W przeciwieństwie do A. Freuda, który uważał, że analiza dziecka jest właściwa tylko w przypadku nerwicy dziecięcej, M. Klein stał przy stanowisku, że psychoanaliza jest dopuszczalna także dla rozwoju dzieci normalnych. Korzystając z badań psychoanalitycznych i metod leczenia, opracowała technikę psychoanalizy dziecięcej opartą na zabawie i wczesnych relacjach z obiektem. Swobodnej zabawie dziecka przypisano tę samą wagę, co swobodnym skojarzeniom dorosłego pacjenta. W związku z tym w dziecięcych zabawach dopatrywano się znaczeń symbolicznych, które w interpretacji psychoanalitycznej pokrywały się lub w każdym razie niewiele różniły się od analitycznej pracy z dorosłymi. Zachowania dziecka podczas zabawy zostały rozszyfrowane i zinterpretowane pod kątem manifestacji jego pragnień seksualnych i agresywnych: zderzenie dwóch zabawek uznano za wyraz obserwacji intymnych relacji między rodzicami; przewrócenie zabawki – jako działanie agresywne skierowane przeciwko jednemu z rodziców.

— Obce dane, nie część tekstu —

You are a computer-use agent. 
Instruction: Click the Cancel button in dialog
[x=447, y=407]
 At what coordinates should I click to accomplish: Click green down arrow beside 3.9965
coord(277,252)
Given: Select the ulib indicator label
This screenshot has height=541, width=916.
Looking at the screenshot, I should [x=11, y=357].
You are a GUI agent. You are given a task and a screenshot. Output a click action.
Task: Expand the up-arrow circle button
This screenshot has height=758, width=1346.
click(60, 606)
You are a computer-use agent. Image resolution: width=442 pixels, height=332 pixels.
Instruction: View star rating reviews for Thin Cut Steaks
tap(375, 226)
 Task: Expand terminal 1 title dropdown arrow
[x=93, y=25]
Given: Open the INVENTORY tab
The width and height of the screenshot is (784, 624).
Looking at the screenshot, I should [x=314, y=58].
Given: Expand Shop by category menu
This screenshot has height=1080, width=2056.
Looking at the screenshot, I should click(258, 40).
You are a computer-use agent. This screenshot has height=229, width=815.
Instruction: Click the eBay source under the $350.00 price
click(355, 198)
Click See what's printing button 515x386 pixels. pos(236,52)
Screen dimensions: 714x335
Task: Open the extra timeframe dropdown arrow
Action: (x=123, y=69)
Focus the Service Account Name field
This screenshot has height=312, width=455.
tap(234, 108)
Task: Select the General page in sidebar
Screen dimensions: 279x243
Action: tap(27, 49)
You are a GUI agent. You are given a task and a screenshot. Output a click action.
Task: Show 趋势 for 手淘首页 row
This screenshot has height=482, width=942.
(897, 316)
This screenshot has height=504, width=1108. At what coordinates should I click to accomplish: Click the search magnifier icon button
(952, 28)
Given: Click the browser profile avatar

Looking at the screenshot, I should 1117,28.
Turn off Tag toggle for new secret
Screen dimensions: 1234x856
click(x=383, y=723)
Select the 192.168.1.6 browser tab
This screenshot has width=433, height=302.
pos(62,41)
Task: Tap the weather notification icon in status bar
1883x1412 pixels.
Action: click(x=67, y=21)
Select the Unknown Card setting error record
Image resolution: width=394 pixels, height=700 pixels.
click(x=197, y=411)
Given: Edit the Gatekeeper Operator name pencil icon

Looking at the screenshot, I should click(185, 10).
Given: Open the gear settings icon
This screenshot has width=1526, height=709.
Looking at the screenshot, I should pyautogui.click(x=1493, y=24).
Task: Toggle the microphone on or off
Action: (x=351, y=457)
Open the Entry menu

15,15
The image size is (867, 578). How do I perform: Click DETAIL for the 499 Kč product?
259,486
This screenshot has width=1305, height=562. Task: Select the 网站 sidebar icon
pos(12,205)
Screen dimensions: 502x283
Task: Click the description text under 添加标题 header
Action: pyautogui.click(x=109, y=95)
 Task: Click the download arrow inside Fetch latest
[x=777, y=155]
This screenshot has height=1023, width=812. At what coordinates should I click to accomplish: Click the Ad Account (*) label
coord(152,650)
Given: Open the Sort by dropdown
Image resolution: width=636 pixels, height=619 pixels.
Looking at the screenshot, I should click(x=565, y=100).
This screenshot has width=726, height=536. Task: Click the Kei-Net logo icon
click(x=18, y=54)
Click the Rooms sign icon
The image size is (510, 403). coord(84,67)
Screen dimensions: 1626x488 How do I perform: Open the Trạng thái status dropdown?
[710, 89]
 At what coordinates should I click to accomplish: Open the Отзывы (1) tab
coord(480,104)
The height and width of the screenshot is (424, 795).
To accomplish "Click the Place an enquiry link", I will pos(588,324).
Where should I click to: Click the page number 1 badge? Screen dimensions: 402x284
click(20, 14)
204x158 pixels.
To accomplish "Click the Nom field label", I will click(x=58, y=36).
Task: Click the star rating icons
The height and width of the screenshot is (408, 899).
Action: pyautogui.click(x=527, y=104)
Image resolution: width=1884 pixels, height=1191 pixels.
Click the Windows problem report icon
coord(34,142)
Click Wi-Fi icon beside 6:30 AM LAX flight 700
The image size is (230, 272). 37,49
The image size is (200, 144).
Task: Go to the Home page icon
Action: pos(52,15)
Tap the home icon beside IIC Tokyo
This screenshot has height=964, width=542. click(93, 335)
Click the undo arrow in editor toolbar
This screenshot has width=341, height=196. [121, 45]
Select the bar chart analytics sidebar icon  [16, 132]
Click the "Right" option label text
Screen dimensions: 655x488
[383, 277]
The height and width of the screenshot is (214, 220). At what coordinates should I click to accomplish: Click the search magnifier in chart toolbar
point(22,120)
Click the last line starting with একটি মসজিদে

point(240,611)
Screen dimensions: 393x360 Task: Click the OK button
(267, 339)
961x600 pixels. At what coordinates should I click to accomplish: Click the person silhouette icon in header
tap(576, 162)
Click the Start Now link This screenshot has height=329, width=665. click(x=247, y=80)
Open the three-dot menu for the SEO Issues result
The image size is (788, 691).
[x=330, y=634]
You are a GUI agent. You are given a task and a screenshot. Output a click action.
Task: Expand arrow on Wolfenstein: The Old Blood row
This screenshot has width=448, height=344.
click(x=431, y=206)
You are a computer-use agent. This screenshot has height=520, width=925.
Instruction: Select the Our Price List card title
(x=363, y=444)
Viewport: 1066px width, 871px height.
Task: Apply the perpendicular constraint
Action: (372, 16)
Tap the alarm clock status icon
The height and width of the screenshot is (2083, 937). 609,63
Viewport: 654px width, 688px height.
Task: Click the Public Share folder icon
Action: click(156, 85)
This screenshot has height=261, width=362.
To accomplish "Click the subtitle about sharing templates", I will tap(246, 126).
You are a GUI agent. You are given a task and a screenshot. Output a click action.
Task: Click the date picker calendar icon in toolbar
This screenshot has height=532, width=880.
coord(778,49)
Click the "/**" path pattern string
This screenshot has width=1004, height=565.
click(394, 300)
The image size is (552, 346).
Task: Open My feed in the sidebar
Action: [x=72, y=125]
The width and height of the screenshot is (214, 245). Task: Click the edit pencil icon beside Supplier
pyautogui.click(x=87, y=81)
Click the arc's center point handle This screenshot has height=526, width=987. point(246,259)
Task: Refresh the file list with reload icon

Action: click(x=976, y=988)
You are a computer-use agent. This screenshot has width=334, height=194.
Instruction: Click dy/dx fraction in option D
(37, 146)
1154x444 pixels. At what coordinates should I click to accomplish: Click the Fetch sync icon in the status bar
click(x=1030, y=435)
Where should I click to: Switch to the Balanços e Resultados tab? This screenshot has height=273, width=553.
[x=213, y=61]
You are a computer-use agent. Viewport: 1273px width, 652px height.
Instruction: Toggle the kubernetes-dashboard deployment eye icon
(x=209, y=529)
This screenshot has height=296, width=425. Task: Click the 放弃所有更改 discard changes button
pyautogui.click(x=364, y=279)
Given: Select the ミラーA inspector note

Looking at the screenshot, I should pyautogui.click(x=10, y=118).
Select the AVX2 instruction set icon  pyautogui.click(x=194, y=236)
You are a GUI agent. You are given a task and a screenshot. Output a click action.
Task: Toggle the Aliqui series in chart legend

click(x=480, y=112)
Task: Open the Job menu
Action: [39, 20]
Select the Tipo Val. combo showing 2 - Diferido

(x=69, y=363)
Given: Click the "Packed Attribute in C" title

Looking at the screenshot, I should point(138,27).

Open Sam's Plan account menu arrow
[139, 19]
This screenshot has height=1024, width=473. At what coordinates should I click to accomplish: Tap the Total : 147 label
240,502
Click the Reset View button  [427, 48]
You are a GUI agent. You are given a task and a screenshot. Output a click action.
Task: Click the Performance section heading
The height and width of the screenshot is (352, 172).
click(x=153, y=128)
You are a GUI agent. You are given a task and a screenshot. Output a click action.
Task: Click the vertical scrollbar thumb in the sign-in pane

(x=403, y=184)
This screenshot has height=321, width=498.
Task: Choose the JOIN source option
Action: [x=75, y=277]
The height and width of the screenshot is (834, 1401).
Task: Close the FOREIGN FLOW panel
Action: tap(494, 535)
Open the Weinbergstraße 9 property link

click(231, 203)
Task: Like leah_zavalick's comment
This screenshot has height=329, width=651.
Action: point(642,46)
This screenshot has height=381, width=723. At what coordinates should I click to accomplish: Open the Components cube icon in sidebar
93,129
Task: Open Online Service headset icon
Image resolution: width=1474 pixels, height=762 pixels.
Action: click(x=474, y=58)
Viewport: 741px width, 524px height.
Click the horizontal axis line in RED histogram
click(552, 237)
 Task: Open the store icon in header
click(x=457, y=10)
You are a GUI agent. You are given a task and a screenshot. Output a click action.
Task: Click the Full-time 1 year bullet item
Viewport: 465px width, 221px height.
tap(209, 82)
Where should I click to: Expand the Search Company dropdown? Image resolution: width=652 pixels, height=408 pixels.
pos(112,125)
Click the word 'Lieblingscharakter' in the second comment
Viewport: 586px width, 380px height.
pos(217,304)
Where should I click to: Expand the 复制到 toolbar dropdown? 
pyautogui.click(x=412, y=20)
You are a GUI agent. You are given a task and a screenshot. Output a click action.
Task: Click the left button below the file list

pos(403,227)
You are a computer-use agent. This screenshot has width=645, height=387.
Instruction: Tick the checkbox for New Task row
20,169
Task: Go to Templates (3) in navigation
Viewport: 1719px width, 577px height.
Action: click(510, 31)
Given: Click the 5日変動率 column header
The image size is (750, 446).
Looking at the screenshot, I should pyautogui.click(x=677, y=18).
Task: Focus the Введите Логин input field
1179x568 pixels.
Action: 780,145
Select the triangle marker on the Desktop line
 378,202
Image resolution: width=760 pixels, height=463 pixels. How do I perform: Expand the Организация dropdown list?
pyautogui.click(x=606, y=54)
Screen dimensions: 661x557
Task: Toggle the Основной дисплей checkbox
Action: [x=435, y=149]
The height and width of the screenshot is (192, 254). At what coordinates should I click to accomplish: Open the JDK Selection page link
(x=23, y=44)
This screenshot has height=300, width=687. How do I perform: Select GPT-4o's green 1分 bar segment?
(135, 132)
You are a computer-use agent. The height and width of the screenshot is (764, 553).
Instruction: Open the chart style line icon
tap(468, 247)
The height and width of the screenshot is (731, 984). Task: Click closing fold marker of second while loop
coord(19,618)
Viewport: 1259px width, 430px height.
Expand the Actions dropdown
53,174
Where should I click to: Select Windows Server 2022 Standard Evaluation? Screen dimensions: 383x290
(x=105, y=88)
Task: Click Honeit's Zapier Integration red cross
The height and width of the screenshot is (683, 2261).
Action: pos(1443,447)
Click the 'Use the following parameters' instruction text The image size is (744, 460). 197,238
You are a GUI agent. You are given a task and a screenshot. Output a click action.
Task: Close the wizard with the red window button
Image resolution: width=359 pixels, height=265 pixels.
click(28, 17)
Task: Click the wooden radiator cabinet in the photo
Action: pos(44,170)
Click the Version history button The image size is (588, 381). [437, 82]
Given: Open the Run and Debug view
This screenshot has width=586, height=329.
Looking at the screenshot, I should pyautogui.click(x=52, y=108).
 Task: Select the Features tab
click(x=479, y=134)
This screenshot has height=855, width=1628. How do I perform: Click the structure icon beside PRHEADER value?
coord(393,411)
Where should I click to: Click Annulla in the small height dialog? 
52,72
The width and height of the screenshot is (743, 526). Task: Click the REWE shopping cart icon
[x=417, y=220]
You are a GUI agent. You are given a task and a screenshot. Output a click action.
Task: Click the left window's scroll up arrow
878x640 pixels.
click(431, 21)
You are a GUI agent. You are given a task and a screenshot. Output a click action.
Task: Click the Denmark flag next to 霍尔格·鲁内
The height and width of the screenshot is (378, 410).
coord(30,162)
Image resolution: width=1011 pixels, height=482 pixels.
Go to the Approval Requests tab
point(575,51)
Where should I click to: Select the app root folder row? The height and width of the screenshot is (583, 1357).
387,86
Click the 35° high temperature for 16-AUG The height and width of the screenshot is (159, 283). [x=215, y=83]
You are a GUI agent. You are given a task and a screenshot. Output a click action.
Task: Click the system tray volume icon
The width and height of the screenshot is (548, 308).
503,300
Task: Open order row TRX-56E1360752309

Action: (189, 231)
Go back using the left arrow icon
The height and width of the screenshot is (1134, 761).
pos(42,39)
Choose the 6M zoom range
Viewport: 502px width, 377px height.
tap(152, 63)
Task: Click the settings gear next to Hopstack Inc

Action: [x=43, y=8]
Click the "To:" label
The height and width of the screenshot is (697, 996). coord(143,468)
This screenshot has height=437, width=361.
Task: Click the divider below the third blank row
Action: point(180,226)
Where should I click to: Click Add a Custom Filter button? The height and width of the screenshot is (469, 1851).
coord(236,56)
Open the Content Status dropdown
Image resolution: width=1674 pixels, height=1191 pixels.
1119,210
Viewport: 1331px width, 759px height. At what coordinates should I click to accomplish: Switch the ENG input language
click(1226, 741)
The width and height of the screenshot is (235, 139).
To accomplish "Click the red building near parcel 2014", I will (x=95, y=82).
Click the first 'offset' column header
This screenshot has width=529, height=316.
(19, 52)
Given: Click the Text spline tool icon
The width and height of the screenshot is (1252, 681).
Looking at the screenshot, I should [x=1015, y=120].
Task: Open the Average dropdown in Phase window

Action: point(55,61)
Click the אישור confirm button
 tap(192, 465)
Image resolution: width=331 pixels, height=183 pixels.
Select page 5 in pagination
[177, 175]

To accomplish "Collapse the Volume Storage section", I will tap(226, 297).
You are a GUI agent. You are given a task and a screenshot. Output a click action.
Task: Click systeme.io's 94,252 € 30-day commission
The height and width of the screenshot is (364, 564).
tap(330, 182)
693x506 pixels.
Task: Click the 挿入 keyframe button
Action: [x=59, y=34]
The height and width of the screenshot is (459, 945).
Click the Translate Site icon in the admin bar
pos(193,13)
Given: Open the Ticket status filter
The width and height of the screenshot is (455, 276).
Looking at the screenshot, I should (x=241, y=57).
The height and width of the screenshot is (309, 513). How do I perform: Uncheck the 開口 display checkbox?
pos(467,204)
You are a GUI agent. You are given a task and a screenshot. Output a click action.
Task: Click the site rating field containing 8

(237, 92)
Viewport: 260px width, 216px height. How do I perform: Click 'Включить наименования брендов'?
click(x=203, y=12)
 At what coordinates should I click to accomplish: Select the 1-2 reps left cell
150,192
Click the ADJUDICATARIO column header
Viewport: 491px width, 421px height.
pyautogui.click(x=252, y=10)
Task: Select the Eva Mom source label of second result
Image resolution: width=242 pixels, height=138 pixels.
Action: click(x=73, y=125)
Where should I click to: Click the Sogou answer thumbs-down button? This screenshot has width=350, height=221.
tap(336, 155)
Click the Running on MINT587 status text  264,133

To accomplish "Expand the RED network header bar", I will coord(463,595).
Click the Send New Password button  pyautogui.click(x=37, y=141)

Technika analityczna gry nie wymaga etapu przygotowawczego do analizy i pozwala lepiej zrozumieć relacje przedmiotowe pomiędzy dzieckiem a rodzicami, przede wszystkim doświadczenia z dzieciństwa związane z matką. Psychoanaliza dziecięca powinna opierać się, zdaniem M. Kleina, na założeniu, że satysfakcja i frustracja, impulsy libidinalne i destrukcyjne kształtują się już na najwcześniejszych etapach rozwoju dziecka, w ciągu pierwszych trzech–czterech miesięcy jego życia, kiedy zaczyna ono postrzegać „dobre” i „złe” obiekty („dobre” i „złe” piersi matki). We wczesnych stadiach rozwoju dziecka objawia się tzw. nerwicą dziecięcą, charakteryzującą się stanami lękowymi o charakterze depresyjnym. Ta ostatnia, jak uważał M. Klein, „odgrywa istotną rolę we wczesnym rozwoju dziecka, a normą jest ukończenie nerwic dziecięcych gdzieś mniej więcej w połowie pierwszego roku życia”.

W drugiej połowie lat 20. i na początku lat 40. doszło do starć ideologicznych pomiędzy A. Freudem i M. Kleinem, wynikających z odmiennych poglądów na psychoanalizę dziecięcą. Starcia te były szczególnie ostre w Anglii, gdzie w 1926 r. przeniósł się M. Klein, a w 1938 r. A. Freud.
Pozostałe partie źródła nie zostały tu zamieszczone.